After the release of the World Gold Council's quarterly Gold Demand Trends survey, Hard Assets Investor spoke with Grubb to get more details on the particulars of some of the report's more surprising conclusions.
Julian Murdoch (Hard Assets Investor): Traditionally, Indian consumers are among the savviest gold consumers. How is Indian demand holding up? And what does that demand pattern tell us about the long-term viability of gold at these price levels?
Marcus Grubb (Managing Director of Investments, World Gold Council): Well, the context for all this is that 2010 was a great year for gold; tonnage reached a 10-year high at 3,812.2 tonnes. And in dollar value, it was an all-time high for the gold market, at $150 billion.
A key element of that was the growth in demand in India in 2010. In total, India reached 745.7 tonnes of jewelry demand, which was up 13 percent [since 1998's peak]. Within that, you had a very strong fourth quarter, continuing the revival of Indian demand last year from the low reached in 2008. And consumer demand, which is a sum of jewelry and investment demand, was up 66 percent relative to 2009. All in all, a very strong picture for the Indian market.

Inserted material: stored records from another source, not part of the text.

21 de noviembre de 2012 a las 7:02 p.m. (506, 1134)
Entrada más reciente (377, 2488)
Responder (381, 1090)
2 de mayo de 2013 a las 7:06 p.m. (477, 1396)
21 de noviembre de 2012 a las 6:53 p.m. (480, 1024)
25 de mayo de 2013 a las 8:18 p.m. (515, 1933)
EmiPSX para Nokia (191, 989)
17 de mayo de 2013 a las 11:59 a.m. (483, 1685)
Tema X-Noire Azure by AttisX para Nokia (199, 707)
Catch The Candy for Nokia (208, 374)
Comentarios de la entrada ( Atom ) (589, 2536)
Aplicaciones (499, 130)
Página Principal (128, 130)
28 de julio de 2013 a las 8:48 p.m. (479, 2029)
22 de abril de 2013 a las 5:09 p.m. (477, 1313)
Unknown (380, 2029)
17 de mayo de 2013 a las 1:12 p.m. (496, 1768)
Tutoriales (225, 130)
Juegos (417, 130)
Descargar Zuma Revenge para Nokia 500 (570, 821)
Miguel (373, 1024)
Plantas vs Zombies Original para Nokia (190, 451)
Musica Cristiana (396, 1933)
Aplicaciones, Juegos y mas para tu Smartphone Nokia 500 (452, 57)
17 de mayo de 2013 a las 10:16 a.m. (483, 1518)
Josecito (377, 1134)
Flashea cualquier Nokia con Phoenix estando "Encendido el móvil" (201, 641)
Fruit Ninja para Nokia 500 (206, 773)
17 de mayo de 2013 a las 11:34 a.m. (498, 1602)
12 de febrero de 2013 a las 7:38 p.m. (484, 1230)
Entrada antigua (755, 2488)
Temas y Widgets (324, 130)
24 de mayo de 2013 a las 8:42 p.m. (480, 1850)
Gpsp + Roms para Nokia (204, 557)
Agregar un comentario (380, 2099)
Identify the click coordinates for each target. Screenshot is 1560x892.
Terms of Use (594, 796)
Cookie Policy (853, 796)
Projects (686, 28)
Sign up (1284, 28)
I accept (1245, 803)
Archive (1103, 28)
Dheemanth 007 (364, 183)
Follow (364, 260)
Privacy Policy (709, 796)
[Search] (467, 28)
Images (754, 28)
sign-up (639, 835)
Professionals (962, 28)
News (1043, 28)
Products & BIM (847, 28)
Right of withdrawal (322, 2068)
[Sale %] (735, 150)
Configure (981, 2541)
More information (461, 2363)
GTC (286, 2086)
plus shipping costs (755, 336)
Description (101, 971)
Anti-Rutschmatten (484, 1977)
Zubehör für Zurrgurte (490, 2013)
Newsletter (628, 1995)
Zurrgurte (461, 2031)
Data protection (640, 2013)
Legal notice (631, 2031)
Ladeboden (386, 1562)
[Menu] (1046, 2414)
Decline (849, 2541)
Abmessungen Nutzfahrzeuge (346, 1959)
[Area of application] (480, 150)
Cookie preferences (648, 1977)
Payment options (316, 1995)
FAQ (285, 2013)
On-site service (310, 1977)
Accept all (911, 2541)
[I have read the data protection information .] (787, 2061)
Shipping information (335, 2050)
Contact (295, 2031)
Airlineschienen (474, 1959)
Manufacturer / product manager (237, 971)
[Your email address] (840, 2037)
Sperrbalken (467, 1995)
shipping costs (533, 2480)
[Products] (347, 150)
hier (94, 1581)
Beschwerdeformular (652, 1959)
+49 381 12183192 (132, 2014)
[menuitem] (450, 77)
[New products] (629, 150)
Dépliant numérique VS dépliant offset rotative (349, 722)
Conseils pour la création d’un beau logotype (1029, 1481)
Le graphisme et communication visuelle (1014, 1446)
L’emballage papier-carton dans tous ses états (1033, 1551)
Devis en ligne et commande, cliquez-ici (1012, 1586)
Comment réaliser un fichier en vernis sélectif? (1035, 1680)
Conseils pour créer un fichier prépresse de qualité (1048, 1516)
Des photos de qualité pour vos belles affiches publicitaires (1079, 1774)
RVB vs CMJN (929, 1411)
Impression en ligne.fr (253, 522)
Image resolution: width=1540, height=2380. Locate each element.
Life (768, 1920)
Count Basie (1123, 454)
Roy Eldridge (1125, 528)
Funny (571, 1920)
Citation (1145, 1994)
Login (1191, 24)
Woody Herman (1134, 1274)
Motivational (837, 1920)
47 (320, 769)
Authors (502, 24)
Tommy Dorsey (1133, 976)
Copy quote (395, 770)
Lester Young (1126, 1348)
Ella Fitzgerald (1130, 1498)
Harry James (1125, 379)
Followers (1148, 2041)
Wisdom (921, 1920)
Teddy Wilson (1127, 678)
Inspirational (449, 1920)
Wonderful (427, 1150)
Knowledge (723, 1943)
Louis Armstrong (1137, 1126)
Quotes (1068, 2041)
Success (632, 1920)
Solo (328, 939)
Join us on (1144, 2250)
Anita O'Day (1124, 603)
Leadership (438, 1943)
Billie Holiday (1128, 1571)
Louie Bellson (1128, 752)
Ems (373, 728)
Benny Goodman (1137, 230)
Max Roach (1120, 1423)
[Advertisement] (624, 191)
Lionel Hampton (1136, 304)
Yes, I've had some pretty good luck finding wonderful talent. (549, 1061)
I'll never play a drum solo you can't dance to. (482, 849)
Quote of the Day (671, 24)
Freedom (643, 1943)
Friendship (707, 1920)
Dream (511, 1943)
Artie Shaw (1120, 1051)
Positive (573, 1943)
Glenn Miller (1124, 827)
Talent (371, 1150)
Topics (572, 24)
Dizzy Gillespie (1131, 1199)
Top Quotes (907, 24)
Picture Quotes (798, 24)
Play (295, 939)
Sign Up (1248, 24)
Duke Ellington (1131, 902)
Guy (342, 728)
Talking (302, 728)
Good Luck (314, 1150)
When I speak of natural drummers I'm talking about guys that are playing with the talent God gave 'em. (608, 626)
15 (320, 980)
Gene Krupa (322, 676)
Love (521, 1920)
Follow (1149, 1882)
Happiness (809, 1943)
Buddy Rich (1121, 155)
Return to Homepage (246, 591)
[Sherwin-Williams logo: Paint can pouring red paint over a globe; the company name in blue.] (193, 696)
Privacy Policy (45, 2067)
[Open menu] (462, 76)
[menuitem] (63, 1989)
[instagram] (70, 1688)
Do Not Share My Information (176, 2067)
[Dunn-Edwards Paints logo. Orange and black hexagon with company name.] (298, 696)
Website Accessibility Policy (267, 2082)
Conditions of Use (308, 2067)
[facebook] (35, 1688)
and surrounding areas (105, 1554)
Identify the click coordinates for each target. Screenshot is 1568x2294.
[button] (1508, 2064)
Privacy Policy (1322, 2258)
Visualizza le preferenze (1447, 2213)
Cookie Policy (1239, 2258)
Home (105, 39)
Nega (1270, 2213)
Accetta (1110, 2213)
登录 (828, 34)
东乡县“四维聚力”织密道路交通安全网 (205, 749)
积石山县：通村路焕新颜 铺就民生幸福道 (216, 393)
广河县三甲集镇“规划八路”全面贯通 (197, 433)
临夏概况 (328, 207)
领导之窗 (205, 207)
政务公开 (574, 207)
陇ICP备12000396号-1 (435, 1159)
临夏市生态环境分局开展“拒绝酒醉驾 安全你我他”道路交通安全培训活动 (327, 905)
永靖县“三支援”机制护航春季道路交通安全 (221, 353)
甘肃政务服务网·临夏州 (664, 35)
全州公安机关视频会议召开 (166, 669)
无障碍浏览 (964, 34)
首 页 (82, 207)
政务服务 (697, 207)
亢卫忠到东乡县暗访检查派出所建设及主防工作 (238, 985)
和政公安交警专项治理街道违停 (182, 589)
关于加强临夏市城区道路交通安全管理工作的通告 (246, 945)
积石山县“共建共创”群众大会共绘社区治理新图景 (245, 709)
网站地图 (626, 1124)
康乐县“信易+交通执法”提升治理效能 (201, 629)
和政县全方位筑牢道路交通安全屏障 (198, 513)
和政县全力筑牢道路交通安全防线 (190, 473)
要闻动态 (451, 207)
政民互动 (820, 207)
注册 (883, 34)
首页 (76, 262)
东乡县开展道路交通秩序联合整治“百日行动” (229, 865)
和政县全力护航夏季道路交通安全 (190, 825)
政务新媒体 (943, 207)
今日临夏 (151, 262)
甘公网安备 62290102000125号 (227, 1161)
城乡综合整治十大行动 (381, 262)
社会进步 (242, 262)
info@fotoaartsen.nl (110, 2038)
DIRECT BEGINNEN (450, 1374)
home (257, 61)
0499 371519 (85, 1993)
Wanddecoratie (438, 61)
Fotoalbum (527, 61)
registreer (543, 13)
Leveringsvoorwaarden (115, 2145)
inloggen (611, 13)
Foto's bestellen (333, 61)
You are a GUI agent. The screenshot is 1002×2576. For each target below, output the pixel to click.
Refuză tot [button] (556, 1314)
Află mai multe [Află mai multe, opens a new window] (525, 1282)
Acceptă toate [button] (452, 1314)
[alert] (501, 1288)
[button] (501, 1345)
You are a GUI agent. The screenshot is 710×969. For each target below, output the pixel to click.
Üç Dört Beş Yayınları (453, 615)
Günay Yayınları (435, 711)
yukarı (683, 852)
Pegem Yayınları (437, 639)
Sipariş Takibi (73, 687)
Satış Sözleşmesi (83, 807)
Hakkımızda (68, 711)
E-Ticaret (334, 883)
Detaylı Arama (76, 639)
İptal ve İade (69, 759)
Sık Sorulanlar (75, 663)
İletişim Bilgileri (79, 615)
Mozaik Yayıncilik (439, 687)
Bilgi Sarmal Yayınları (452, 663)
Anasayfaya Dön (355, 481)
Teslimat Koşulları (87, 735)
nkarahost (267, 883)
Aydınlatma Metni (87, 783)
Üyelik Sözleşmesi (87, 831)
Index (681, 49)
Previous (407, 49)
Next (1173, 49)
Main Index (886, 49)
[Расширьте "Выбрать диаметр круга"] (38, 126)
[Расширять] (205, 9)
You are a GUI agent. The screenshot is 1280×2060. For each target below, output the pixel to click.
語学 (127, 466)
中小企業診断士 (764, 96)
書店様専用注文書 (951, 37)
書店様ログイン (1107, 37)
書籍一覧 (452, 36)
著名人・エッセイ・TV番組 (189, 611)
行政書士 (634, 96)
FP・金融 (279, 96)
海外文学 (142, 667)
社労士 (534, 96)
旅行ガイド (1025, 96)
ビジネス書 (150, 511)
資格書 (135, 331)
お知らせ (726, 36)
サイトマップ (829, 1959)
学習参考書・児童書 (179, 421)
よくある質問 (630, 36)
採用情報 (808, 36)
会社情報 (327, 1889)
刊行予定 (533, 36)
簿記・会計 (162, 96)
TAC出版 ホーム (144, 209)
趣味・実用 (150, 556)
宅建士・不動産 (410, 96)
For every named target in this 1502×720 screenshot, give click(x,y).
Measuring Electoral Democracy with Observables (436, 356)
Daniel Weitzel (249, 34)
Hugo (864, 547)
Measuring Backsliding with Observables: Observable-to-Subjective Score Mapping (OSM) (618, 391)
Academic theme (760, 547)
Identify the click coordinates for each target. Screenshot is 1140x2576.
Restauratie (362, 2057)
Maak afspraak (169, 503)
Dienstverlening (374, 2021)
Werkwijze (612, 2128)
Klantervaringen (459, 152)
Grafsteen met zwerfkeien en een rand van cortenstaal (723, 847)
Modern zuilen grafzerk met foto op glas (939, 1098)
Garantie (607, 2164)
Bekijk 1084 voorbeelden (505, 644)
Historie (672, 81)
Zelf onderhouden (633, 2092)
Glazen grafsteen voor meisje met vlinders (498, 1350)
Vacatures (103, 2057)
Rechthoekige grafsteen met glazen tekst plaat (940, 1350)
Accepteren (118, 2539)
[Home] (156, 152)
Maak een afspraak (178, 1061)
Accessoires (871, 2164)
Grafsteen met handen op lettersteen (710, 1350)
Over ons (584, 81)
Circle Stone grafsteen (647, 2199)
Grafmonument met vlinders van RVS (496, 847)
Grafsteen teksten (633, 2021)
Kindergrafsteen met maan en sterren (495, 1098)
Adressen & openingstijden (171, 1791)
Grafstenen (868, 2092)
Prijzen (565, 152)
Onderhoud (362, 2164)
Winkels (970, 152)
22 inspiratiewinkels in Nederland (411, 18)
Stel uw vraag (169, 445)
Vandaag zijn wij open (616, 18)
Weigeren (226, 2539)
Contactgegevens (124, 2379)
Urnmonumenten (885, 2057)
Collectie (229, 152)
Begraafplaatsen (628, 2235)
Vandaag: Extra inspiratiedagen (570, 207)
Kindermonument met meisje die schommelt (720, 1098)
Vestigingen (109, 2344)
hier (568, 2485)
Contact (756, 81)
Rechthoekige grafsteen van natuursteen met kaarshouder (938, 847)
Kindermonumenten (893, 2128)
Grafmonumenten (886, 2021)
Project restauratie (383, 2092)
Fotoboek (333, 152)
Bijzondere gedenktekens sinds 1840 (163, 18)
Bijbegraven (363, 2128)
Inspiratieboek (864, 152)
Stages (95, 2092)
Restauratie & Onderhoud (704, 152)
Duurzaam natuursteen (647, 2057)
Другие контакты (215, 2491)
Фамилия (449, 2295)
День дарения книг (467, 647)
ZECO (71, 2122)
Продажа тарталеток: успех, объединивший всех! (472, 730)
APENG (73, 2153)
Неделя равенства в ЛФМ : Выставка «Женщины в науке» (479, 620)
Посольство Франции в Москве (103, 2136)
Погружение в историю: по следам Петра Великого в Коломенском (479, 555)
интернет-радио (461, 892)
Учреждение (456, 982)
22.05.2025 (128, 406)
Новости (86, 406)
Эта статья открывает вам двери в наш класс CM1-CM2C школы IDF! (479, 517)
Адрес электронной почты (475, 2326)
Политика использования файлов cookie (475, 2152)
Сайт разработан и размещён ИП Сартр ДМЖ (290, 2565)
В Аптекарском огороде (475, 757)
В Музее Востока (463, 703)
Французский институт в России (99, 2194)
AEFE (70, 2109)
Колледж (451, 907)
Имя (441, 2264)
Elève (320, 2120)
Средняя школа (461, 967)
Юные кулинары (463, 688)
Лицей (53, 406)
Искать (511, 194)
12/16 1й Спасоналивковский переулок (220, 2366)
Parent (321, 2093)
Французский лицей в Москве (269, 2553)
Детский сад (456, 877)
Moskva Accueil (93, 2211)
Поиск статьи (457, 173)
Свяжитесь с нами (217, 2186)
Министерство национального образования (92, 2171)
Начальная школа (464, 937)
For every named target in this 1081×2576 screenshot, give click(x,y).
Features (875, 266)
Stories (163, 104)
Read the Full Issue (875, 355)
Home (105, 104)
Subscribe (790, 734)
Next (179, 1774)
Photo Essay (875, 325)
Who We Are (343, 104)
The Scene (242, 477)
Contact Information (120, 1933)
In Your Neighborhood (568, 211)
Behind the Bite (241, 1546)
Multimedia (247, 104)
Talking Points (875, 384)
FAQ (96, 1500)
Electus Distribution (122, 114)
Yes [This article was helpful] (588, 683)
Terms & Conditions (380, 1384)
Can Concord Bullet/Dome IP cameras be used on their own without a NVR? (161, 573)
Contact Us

Remember, that's in the face of a very strong gold price in gold markets in 2010, which, despite a small correction, has pretty much continued in 2011.
The other interesting thing, I think, is if you look at recycling. Obviously because India is the largest market, a considerable amount of total recycling comes in from India. But despite a very high gold price, recycling actually fell 1 percent in 2010. Keep in mind, it's 40 percent of supply. Mine production is constrained and growing only slowly, at around 2 percent last year, so the way you can satisfy demand is through recycled gold.
So that shows you the resiliency of the market, and I think it shows also that Indian gold buyers are positive about the future outlook for gold, which is why they're not selling into the strength.
Murdoch: What price level do you think Indian gold buyers will need before they flip that and start selling? What's it going to take to increase the recycling?
Grubb: I think that's much more difficult to determine, the implicit price floor within the Indian market, and generally within jewelry. There's always an element to which if the price goes higher, that may stimulate more recycling. If the price goes lower, you tend to see buyers come back into the market.
So I'd actually flip the logic of your question the other way around, because in the first part of this year we've seen exactly that happening. You saw a largely futures-led sell-off in gold in January, with some redemptions in the ETFs. Mainly long liquidations and rising net shorts on the COMEX drove the gold price down in January between 5.5 to 6 percent. But that was met by strong buying in India and China, and record premiums in the physical market for bars and for jewelry, generally in China, India and some of the other Asian countries.
So you've seen this East/West divide in the early part of 2011. A lot of that has been Indian buying on the dip in the price. You're not seeing a market that's tempted to recycle. You're seeing a market tempted to buy more, because Western investors have pulled back in January, and the prices come down a bit.